== Given task ==
Copy the material word for word, from the line containing "is (336, 304)." through the end, and leave the pictures out of your copy.

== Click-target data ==
(begin)

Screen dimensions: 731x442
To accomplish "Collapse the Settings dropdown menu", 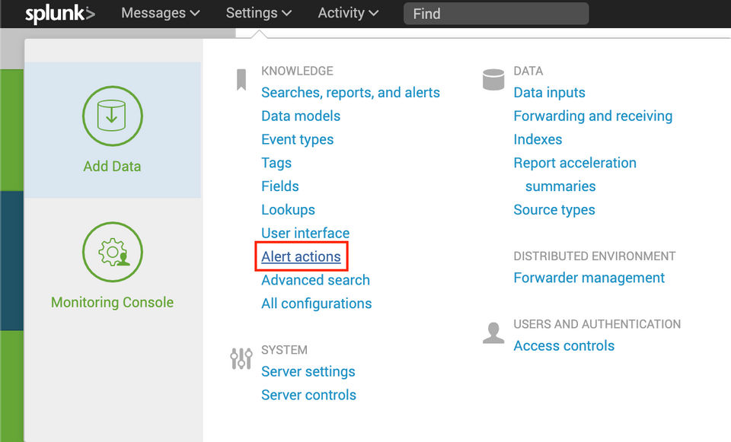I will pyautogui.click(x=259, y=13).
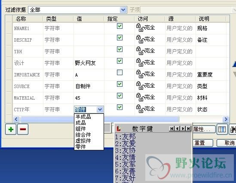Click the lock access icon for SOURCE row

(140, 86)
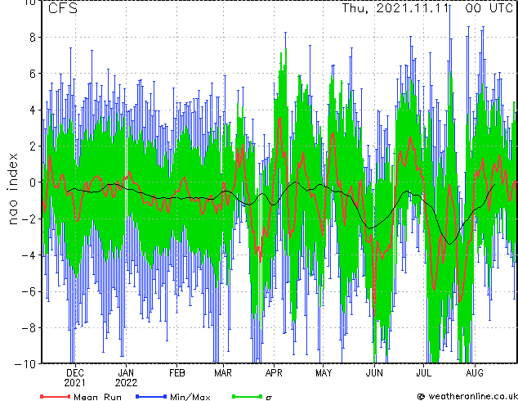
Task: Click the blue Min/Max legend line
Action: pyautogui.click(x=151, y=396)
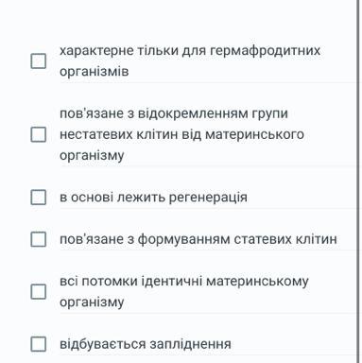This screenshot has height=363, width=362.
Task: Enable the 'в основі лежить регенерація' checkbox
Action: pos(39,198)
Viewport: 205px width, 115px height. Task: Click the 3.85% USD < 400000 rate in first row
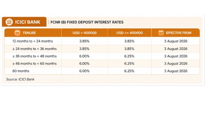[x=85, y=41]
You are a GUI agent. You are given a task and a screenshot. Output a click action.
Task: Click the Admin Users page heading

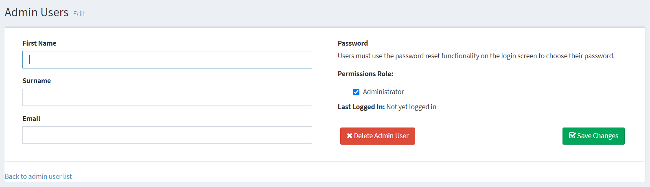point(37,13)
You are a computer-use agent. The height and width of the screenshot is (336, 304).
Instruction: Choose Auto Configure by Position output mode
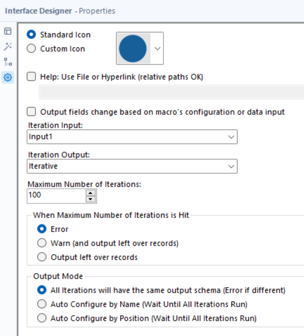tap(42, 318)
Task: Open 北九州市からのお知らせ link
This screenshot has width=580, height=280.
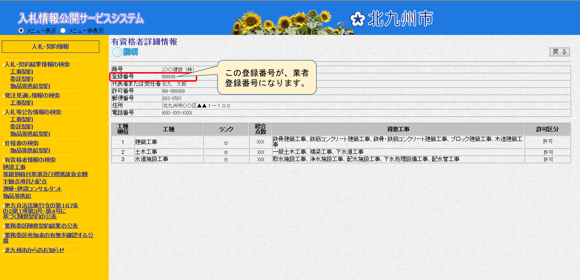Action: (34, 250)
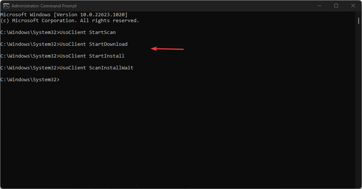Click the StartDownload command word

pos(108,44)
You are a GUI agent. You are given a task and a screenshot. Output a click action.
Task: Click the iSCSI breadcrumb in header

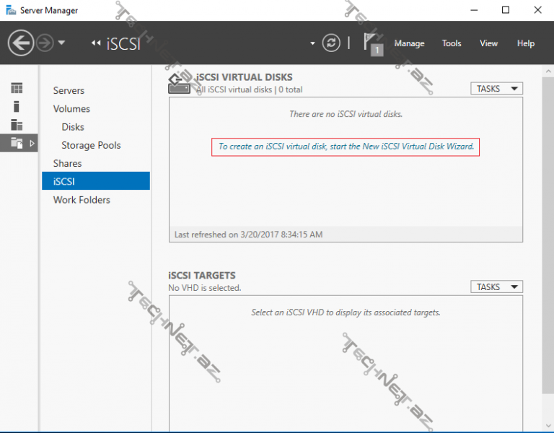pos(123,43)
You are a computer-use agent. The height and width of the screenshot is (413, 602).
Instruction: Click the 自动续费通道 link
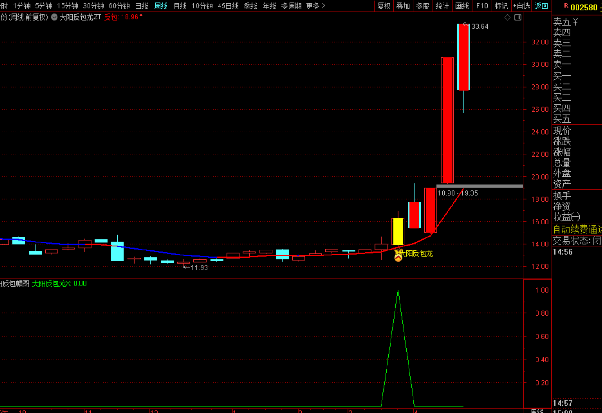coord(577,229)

(end)

== Completed task ==
You are a computer-use agent. The height and width of the screenshot is (336, 304).
Instruction: Choose Auto Configure by Position output mode
tap(42, 318)
Task: Open 北九州市からのお知らせ link
This screenshot has width=580, height=280.
Action: (34, 250)
Click the StartDownload command word

pos(108,44)
You are a GUI agent. You are given a task and a screenshot. Output a click action.
Task: Click the iSCSI breadcrumb in header

pos(123,43)
You are a computer-use agent. The height and width of the screenshot is (413, 602).
Instruction: Click the 自动续费通道 link
coord(577,229)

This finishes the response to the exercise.